2. I disagree with the proposal that start -up businesses should get a five-year tax holiday. Every business in Jamaica would forever be a start-up. Why create a problem we will have to find a solution for? What we need is a flat tax for businesses in the first five years, which if they prove losses they can get a tax credit for. This would relieve the cost and burden also of tax administration having to go after these micro businesses.
3. Government cannot continue to seek to create private sector jobs by giving incentives. If an incentive is required to start a business or create jobs, then it means otherwise it is not competitive and does not make good economic sense, so why incentivise it (for example the recent stimulus to car dealerships)? Government needs to stop trying to create welfare programmes, which do not result in long-term economic benefits. While I agree that some form of stimulus is needed to create jobs, it must come in the form of infrastructural works, such as the JDIP, as Roosevelt did in the US after the Great Depression. What we must do is remove the politics and bureaucracy from the JDIP and allow it to work for the benefit of Jamaicans.

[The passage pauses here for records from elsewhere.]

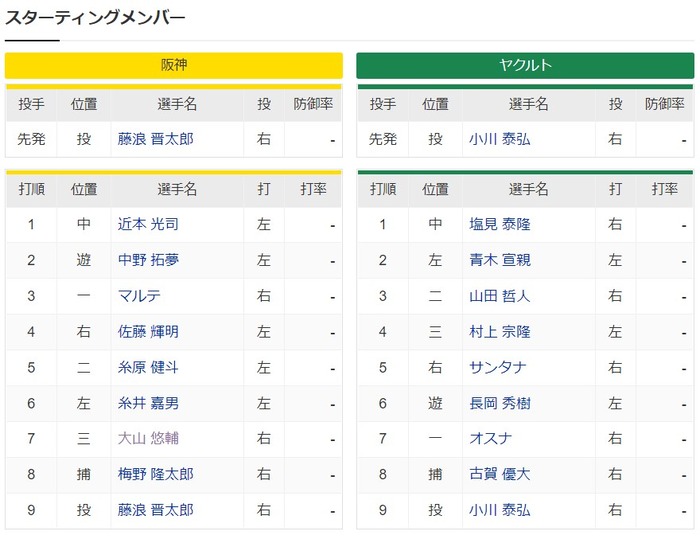This screenshot has width=700, height=539.
Task: Open the 村上 宗隆 player page
Action: pos(500,331)
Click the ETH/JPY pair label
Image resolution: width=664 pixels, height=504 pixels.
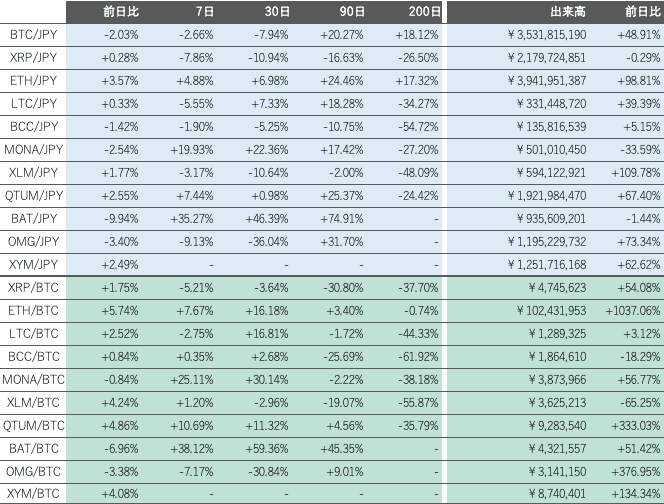(33, 78)
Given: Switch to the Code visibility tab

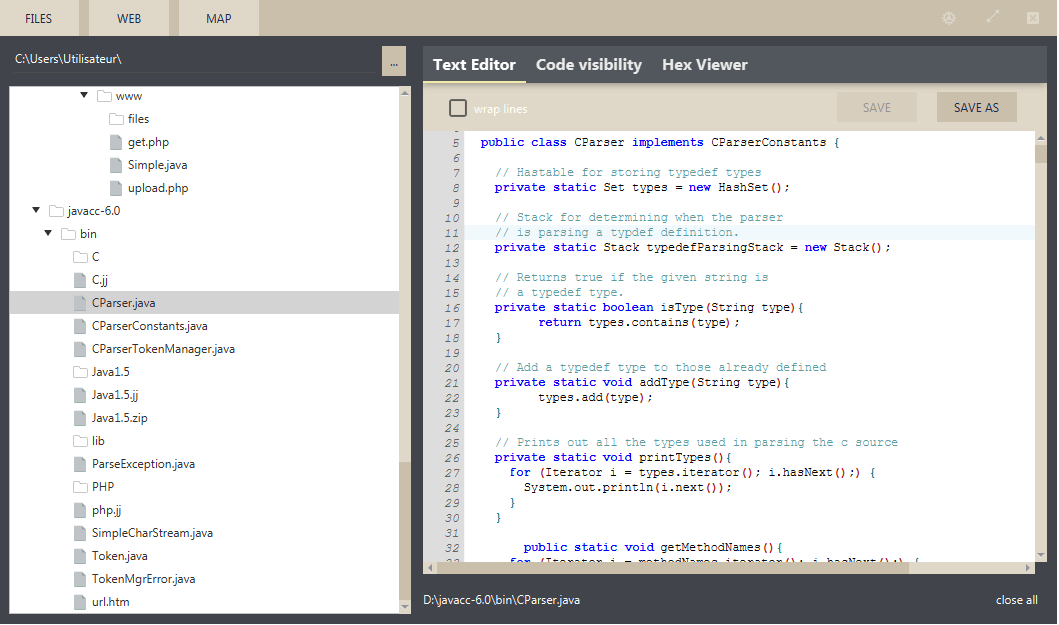Looking at the screenshot, I should pyautogui.click(x=588, y=65).
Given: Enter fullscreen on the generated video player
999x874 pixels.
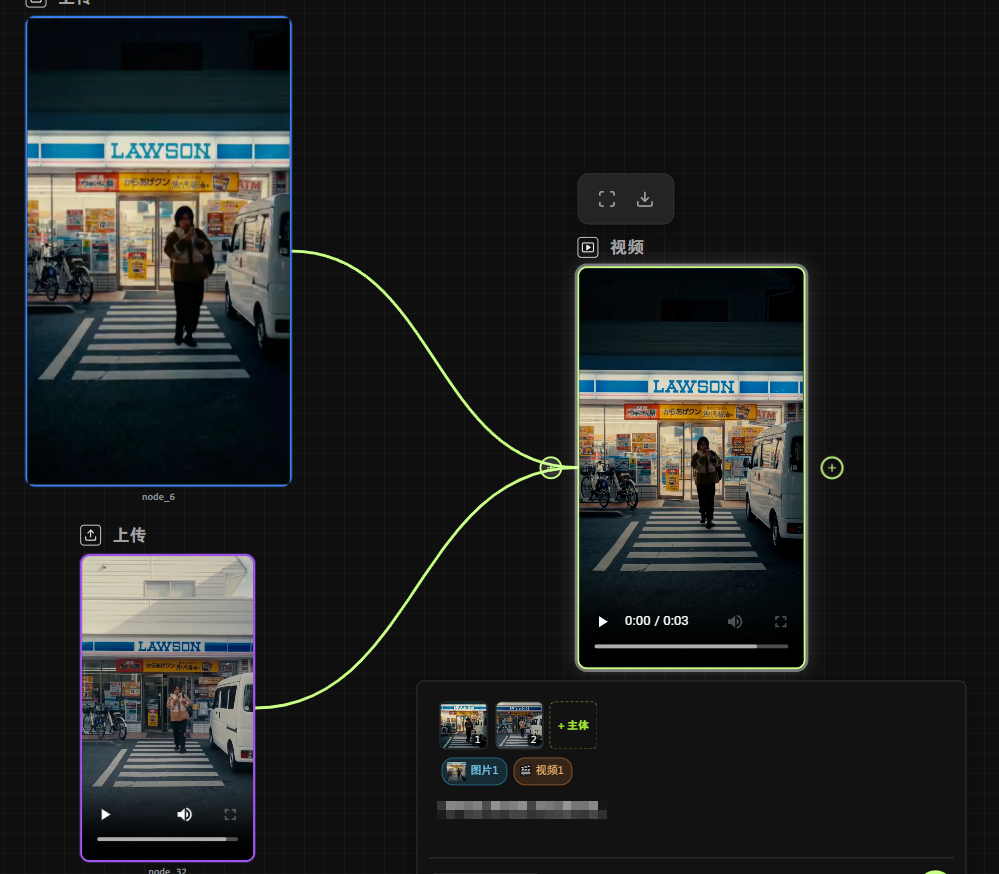Looking at the screenshot, I should tap(781, 621).
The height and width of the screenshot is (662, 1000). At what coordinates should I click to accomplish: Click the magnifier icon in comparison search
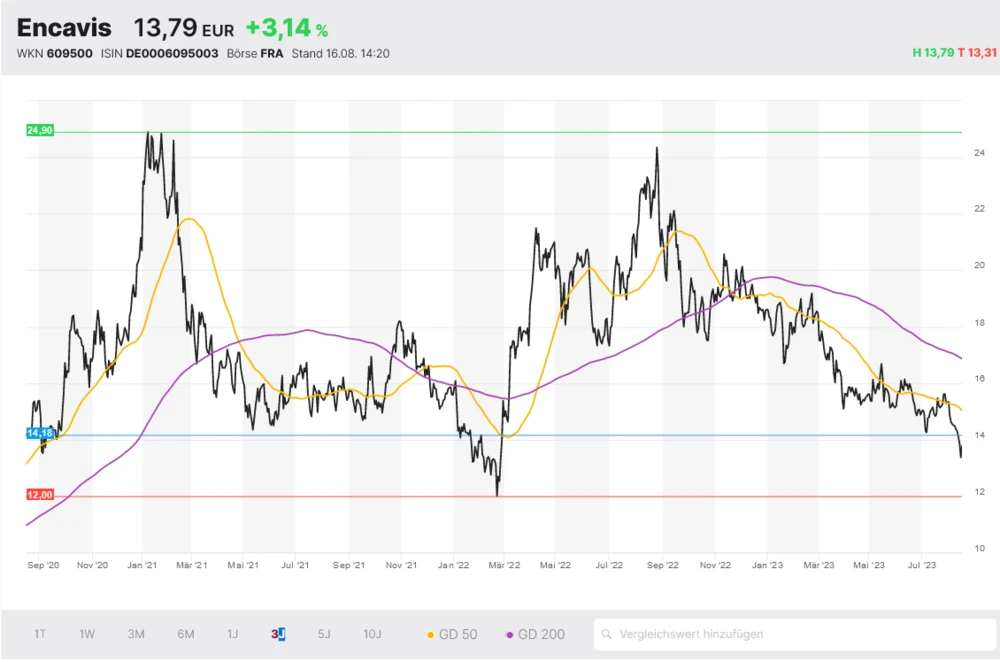(607, 634)
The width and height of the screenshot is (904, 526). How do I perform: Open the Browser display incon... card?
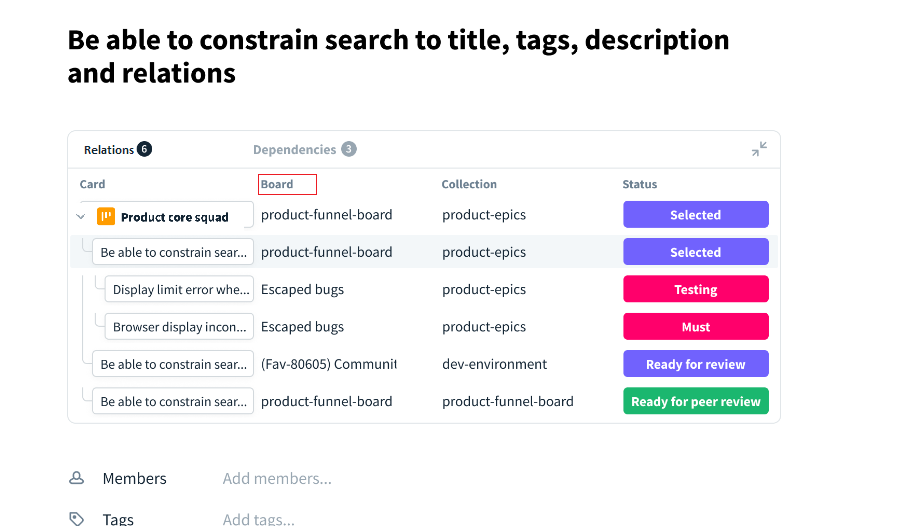[x=179, y=326]
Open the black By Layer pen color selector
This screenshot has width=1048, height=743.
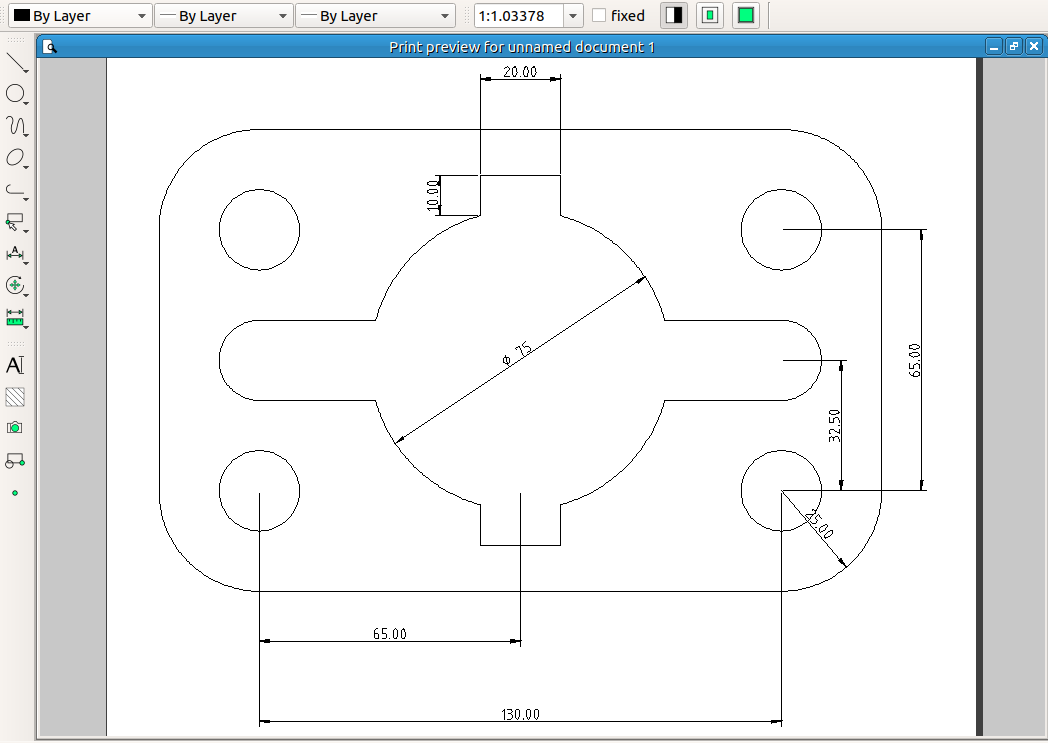tap(80, 16)
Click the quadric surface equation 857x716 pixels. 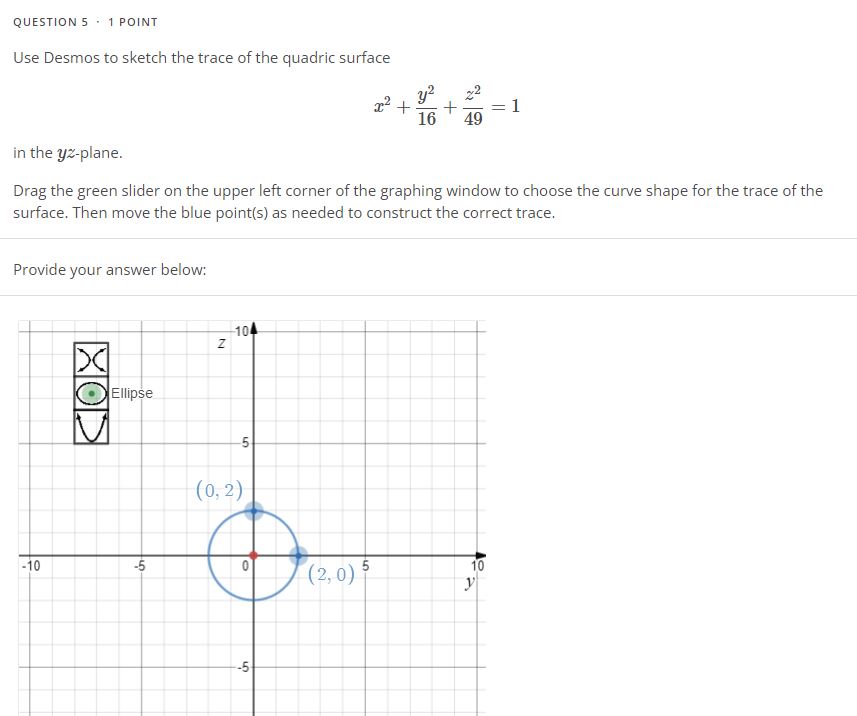coord(444,103)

4. Providing a fund for small businesses is really a regurgitation of what is happening now. This government had provided $1 billion to the DBJ for small businesses. How much has been taken up? At the time I indicated it would not have made a difference because it is obvious that businesses are not motivated primarily by high interest rates or access to financing, but more importantly aggregate demand, which was already cut by the IMF programme. So even if I can get money to borrow at zero per cent, if there is no demand for my product/service it doesn't matter.
5. The suggestion to provide banks with a tax incentive to make small business loans should not even be considered. Why would we want to incentivise risky loans? If the loan is good then the only incentive the bank needs is profit. This can lead to financial sector risk and increased interest rates.
There is more I could say but space does not permit. The argument, however, is that while some form of stimulus is necessary it must be in infrastructural projects. This already is in place in the form of the JDIP, which we need to make work. The problem we face is not 12 months from now, so if we don't allow the current programmes to work and wait until election we won't just need a JEEP but a whole car dealership.
The important thing for the economy is for government to focus on fixing the structural issues of crime/discipline, bureaucracy, energy and productivity in particular. This will improve our competitiveness and economic and social well-being. Jamaica has for too long been a welfare state, and this is what is keeping people in poverty.